- Given records -

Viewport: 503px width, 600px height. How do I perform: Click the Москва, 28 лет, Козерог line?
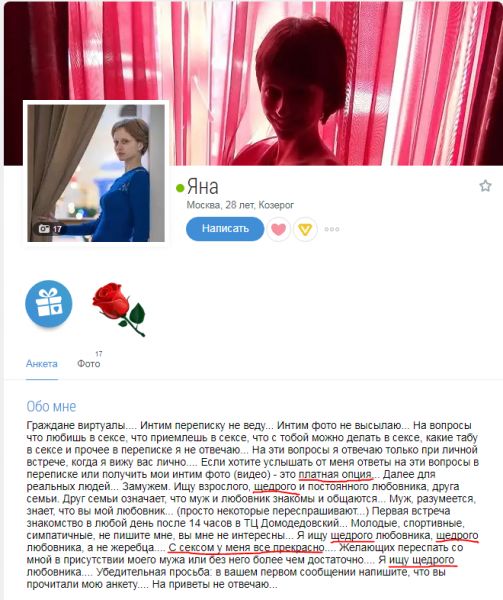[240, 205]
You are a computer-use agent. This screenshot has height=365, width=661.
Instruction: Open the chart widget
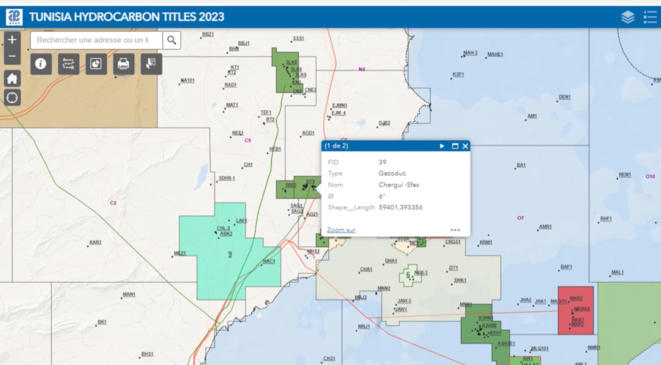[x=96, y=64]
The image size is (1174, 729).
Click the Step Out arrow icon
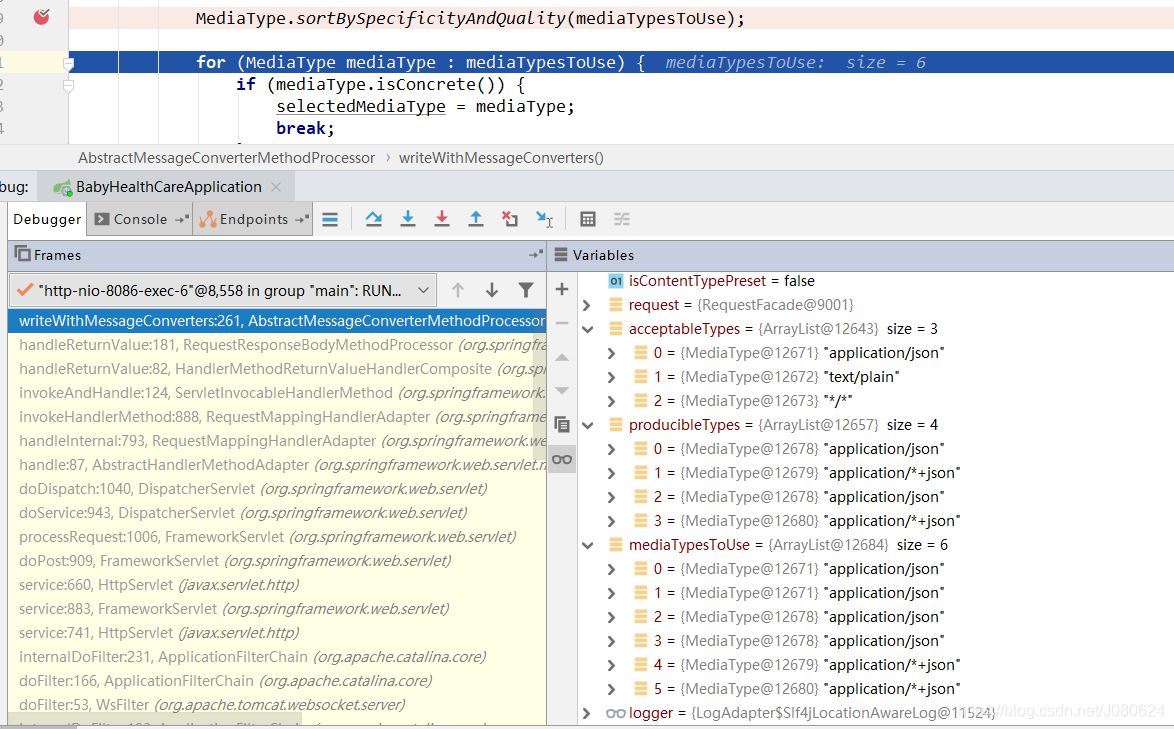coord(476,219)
---
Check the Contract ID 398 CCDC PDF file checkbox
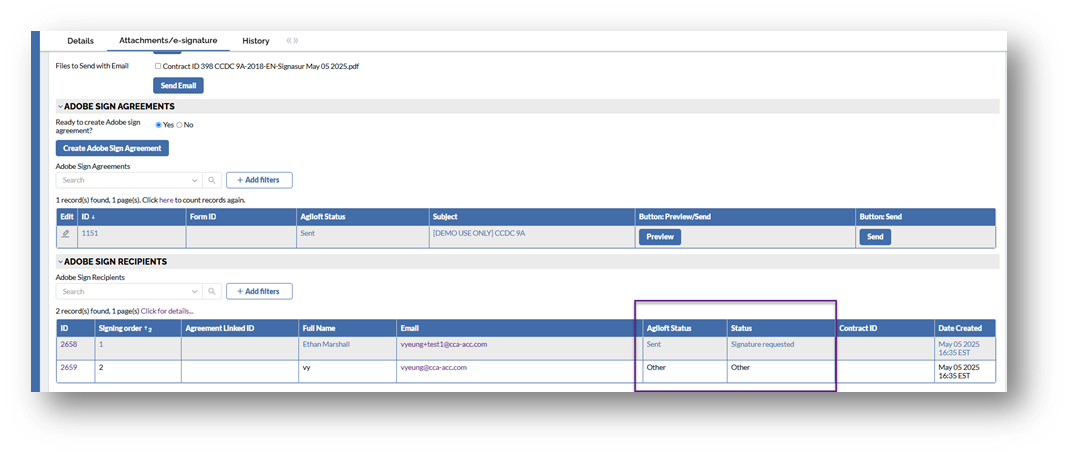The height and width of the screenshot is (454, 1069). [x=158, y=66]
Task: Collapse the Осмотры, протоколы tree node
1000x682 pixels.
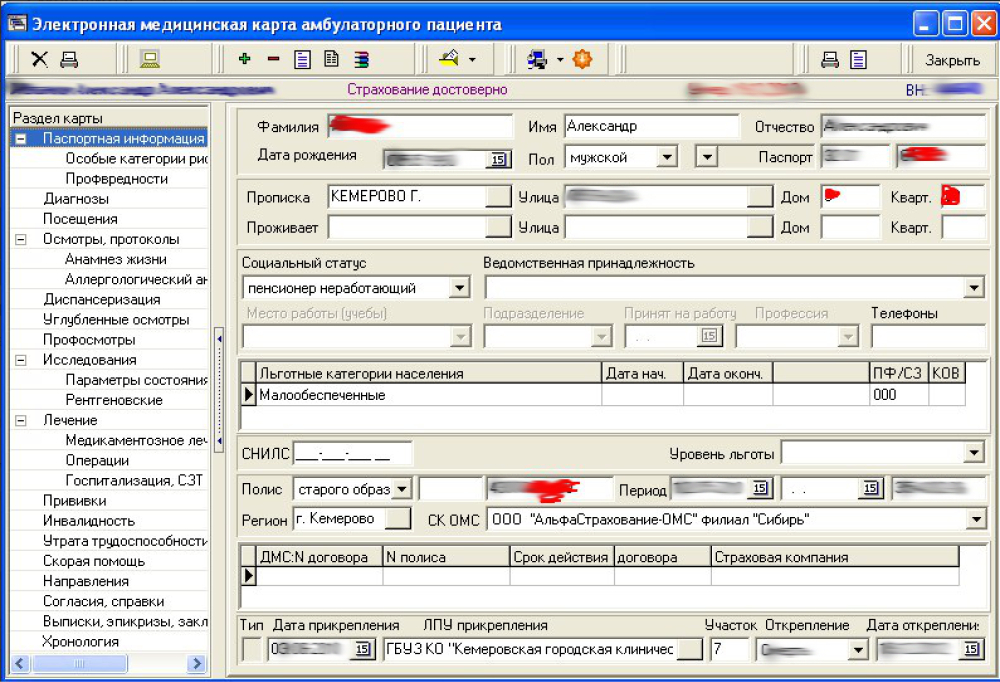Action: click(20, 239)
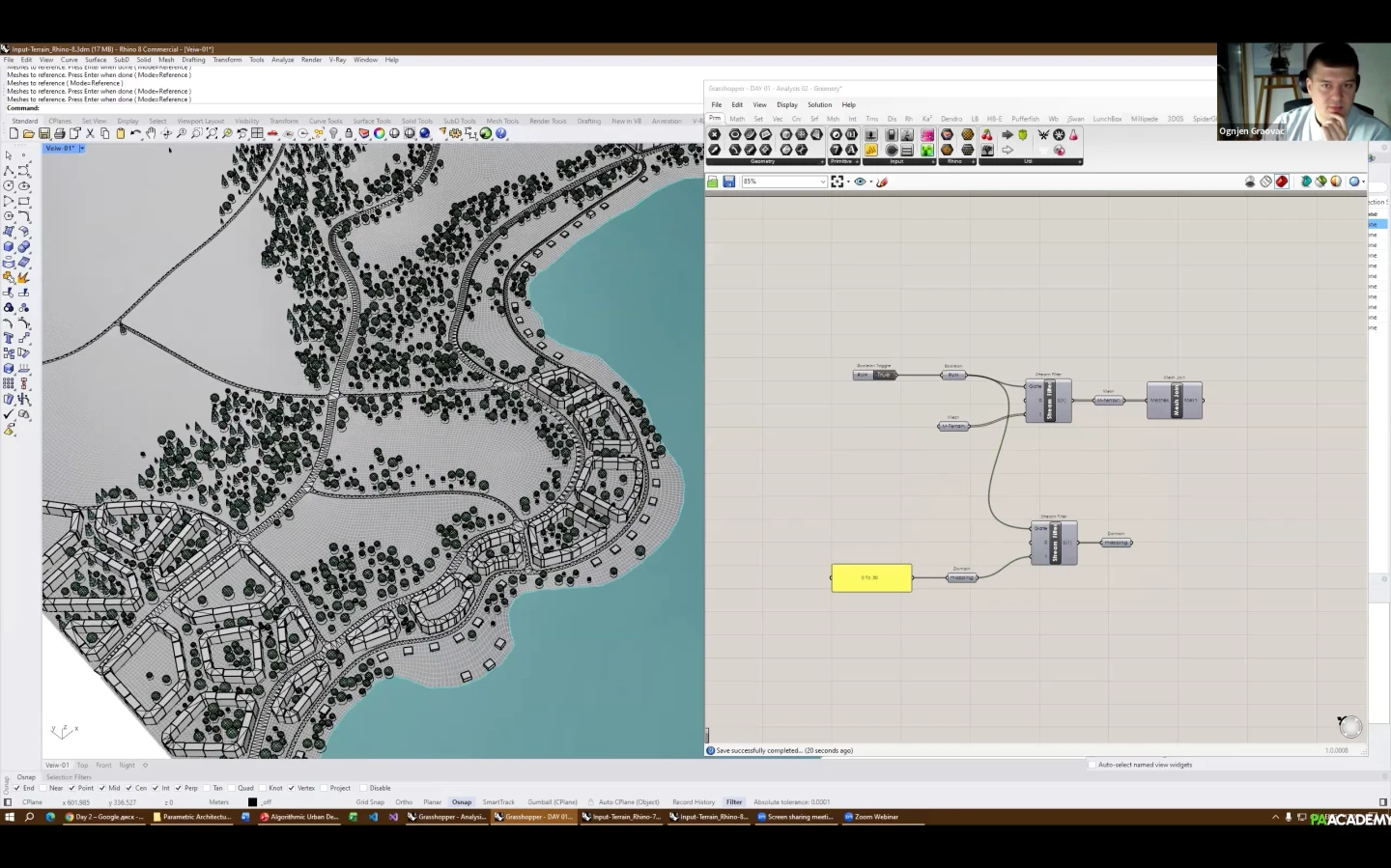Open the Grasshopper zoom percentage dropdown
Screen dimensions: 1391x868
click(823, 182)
--
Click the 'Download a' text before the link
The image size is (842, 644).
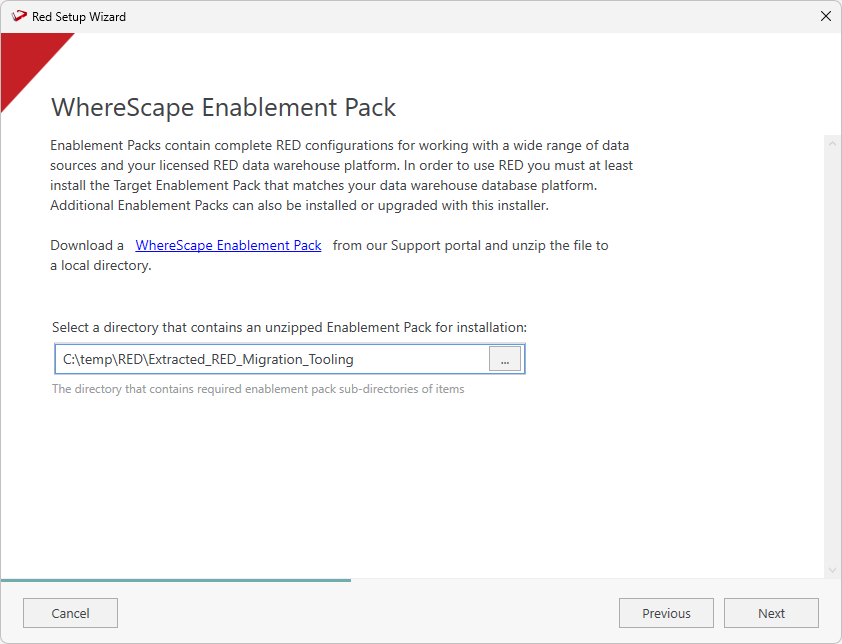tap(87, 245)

- Your goal -
Copy word for word only the lines above from the one with "Viewport: 503px width, 600px" through the one with "The image size is (1174, 729).". Leave pictures out.

- Problem solution -
Viewport: 503px width, 600px height. How do I perform: Click the Москва, 28 лет, Козерог line?
[240, 205]
You are a computer-use agent. This screenshot has height=365, width=661.
Instruction: Open the chart widget
[x=96, y=64]
The image size is (1174, 729).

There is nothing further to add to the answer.